A newly designed microfluidic flow reactor with multiple outlet ports produces highly uniform product droplets despite variations in input pressures and flow rates (Nat. Commun. 2016, DOI: 10.1038/ncomms10780). Compared with typical batch reactors, miniature flow reactors can provide greater control over mixing and temperature distributions, which are crucial for maintaining product uniformity. A simple approach to scaling up the output of such systems uses an array of parallel flow reactors. But in that approach, variations in reactant pressures and flow rates cause “crosstalk” between the branches of the network, leading to nonuniform products. A University of Southern California (USC) team that includes Noah Malmstadt and Richard L. Brutchey has bypassed this problem by 3-D printing a novel droplet generator with a geometry that is unlike typical T-junction droplet-forming devices. The team used the device to make platinum nanoparticles encapsulated in ionic liquid solvent droplets.

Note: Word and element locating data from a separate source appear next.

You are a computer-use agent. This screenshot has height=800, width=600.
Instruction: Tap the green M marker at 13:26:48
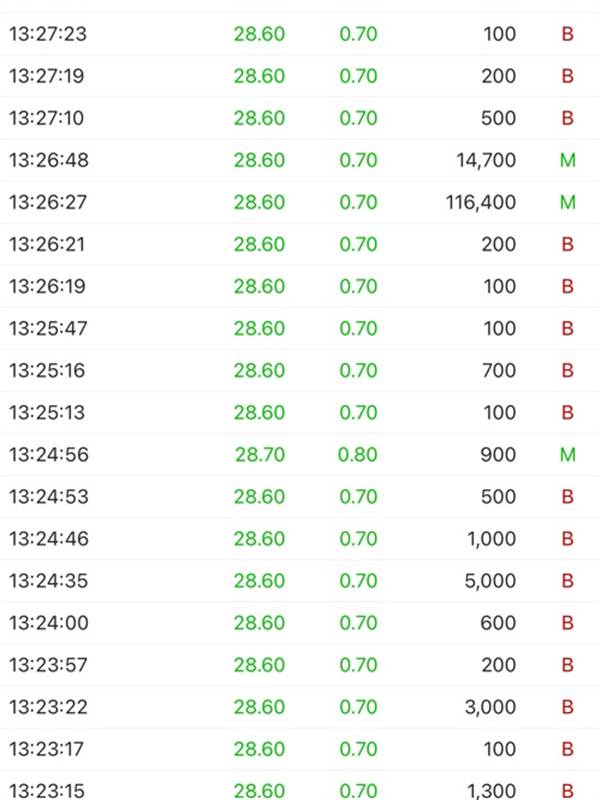(x=567, y=160)
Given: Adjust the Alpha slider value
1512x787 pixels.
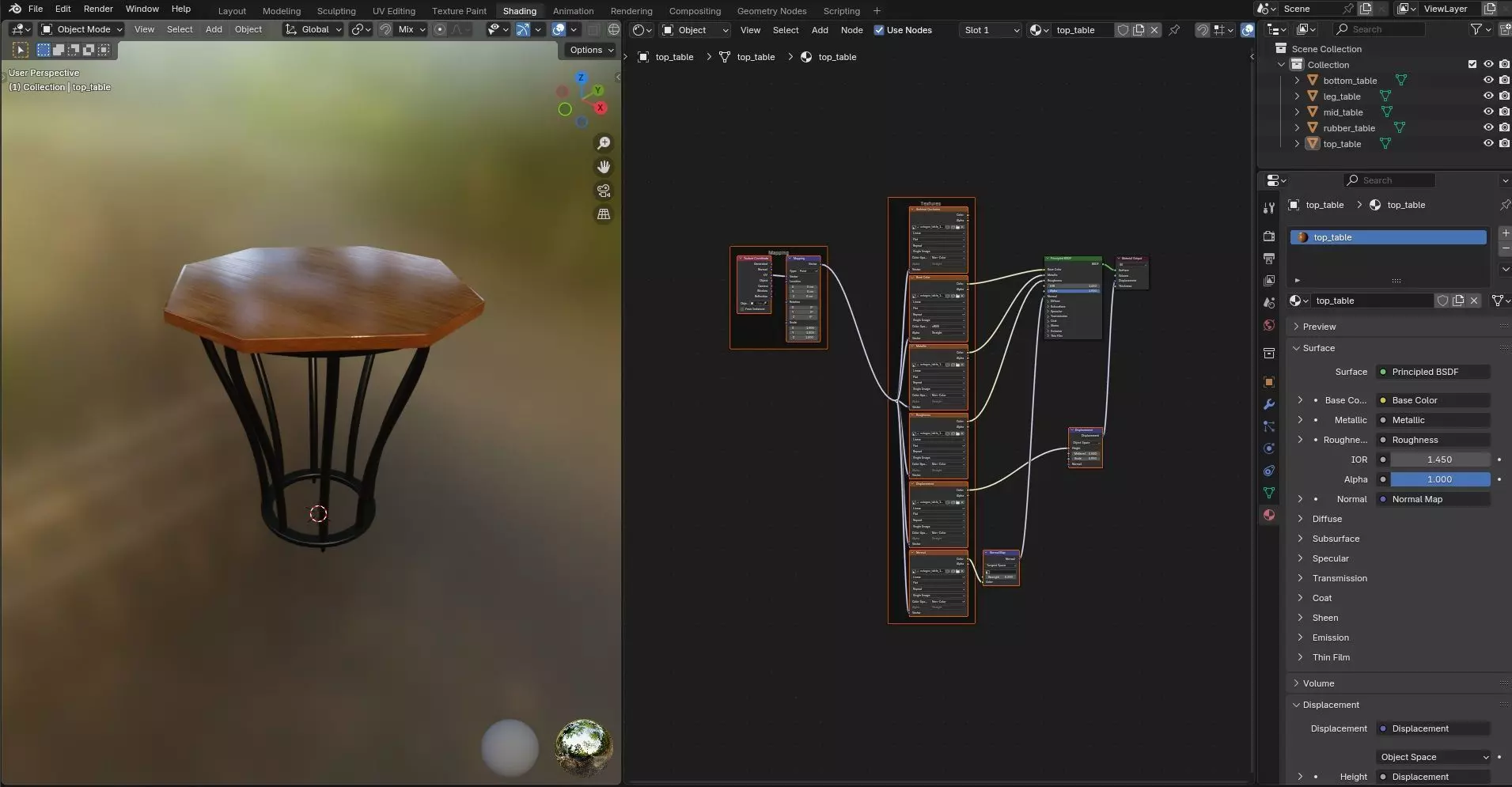Looking at the screenshot, I should point(1439,479).
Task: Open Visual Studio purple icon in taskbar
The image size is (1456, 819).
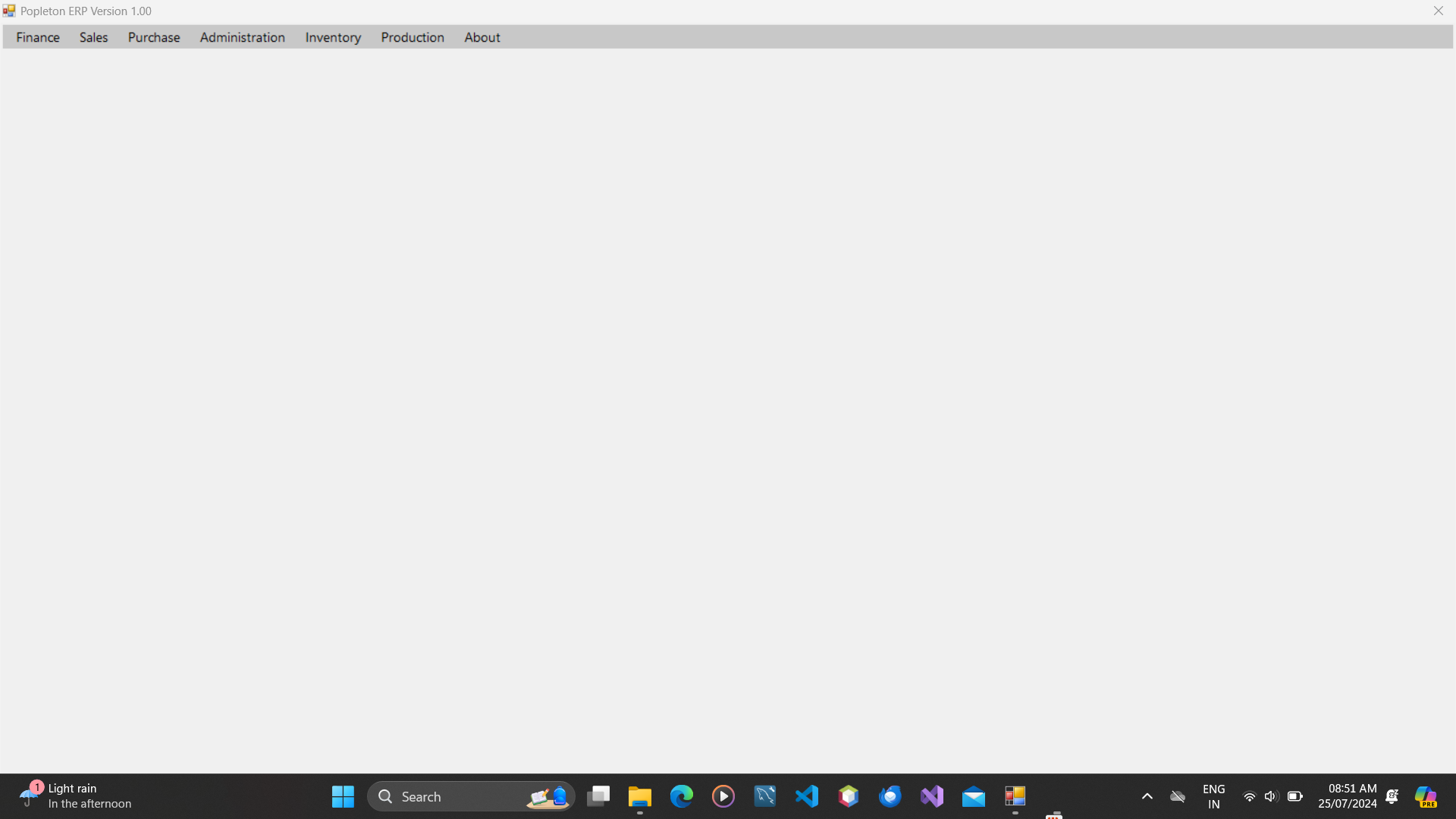Action: coord(932,796)
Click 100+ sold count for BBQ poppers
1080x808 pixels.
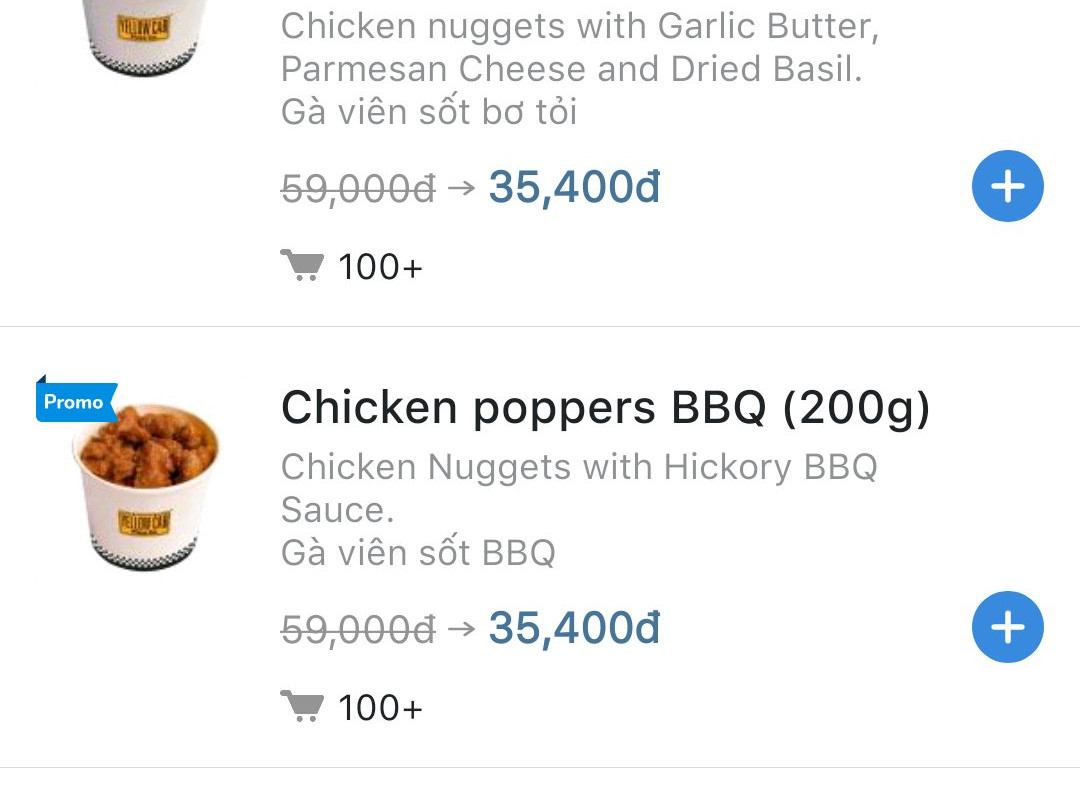pyautogui.click(x=380, y=708)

They showed that the particles were highly uniform even when the input branches of the device were supplied with reagents at various pressures. They explain that unlike in T-junction devices, in the USC device, which can be used to make droplets with volumes spanning four orders of magnitude, the size of the droplets depends only on the diameter of the easily swapped outlet tubing.

This image shows drawings of a reagent supply manifold and droplet generator and micrograph of the droplet generator.
Credit: Nat. Commun.
This 3-D printed generator (left, top) yields uniform droplets (right) even when reagents are delivered at varying pressures.